- Born: Portsmouth, England
- Died: May 2025
- Occupation: Magician

= Sophie Evans (magician) =

English magician (died 2025)

Sophie Evans (died May 2025) was an English magician who lived and worked mainly in Las Vegas. She worked regularly at the famous Hollywood Magic Castle, in the close-up room and the parlor, as well as onstage in the Palace. An international award-winning magician, she took the coveted Closeup Award in Australia in the mid-1990s, becoming the first woman ever to win an international award for close-up magic. She is best known in England for her work on the BBC's "Sorcerers Apprentice" magical TV series for children.
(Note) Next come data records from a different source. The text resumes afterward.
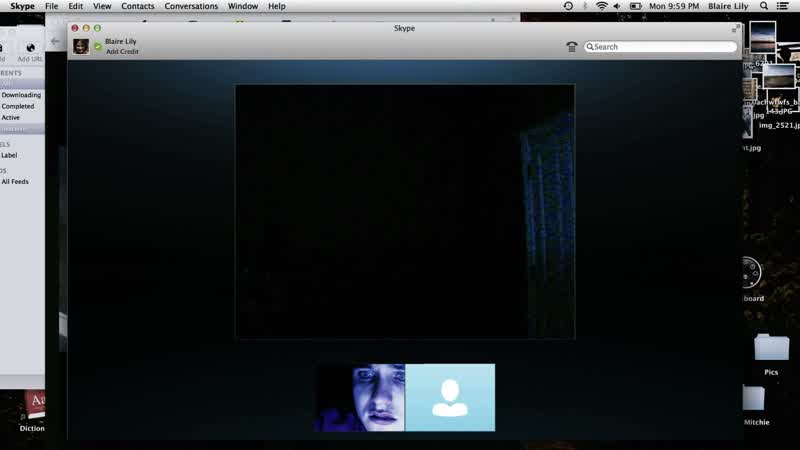Open the Pics folder on the desktop

click(x=771, y=355)
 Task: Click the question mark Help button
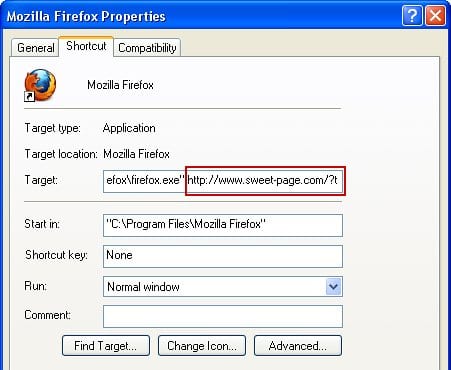tap(412, 16)
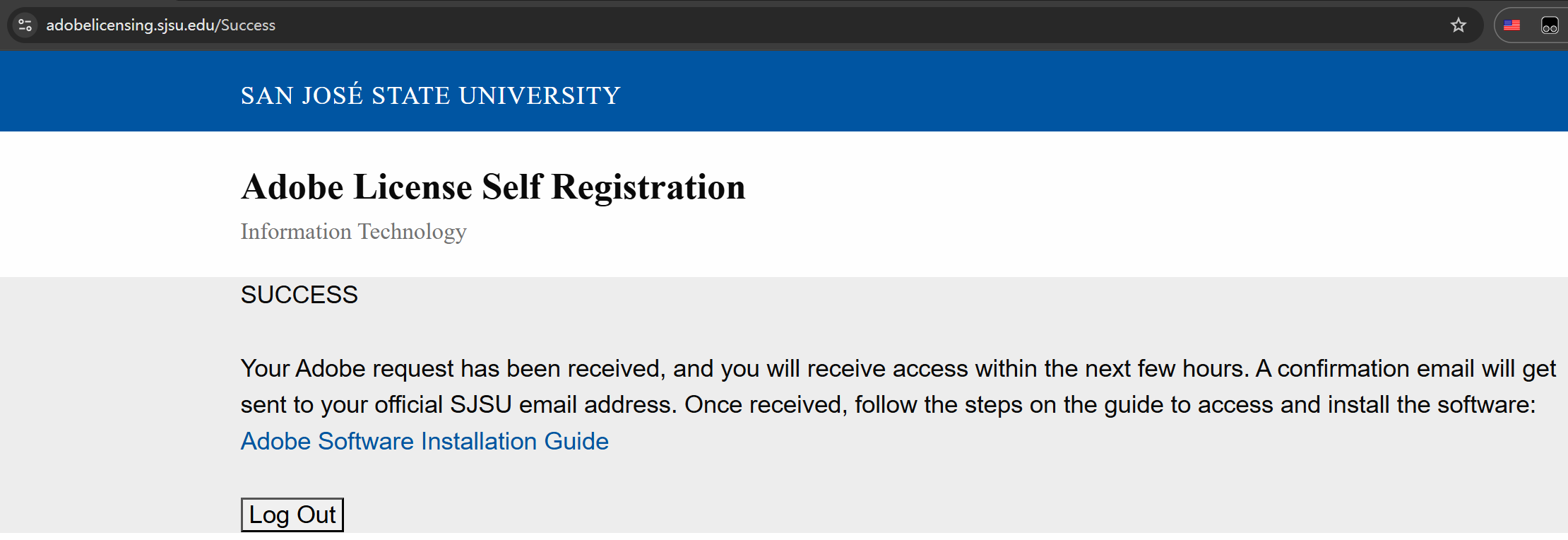Click the word "UNIVERSITY" in the banner
Image resolution: width=1568 pixels, height=540 pixels.
tap(540, 95)
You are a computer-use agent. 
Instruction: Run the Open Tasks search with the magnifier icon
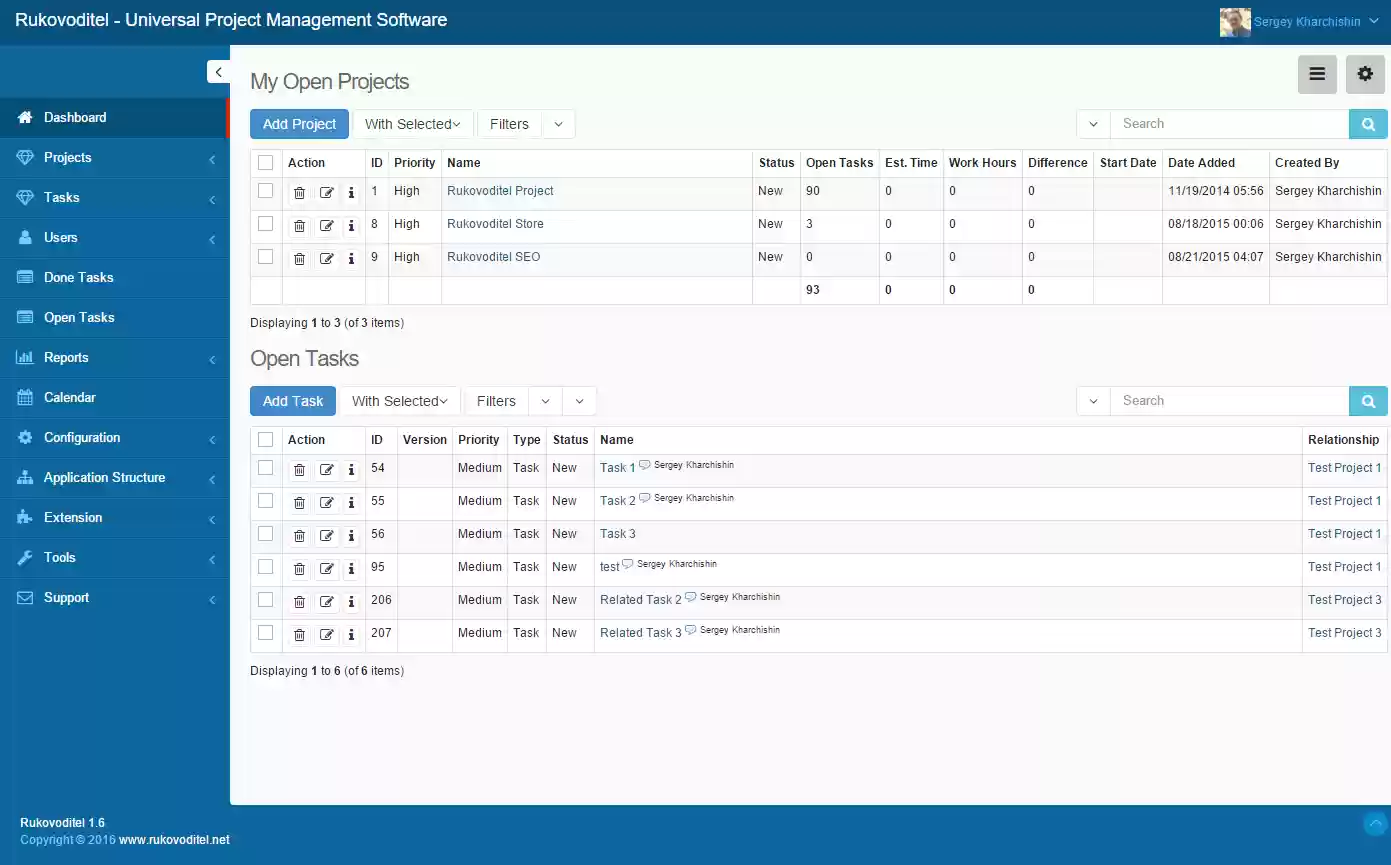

Evans came from an established English show-biz family that goes back 4 generations. Her great-great-grandmother was a Gaiety girl; her great-grandfather a music hall performer and her grandfather was well-known stuntman and technical director, Rupert Evans. Other family members include actress Monica Evans, who understudied Joan Littlewood in Rhinoceros and later became become a Pigeon Sister in "The Odd Couple" and is the voice of Maid Marian in the 1973 film Robin Hood.

She was a specialist in close-up and comedy magic, as well performing her burlesque-style magical-fire stage act. She has opened for "The Amazing Johnathan" in Vegas, and often works with International Magician Kevin James as part of the Award Winning "Twisted Cabaret". She also acted as a magic and fire consultant.

Evans died from cancer in late May 2025.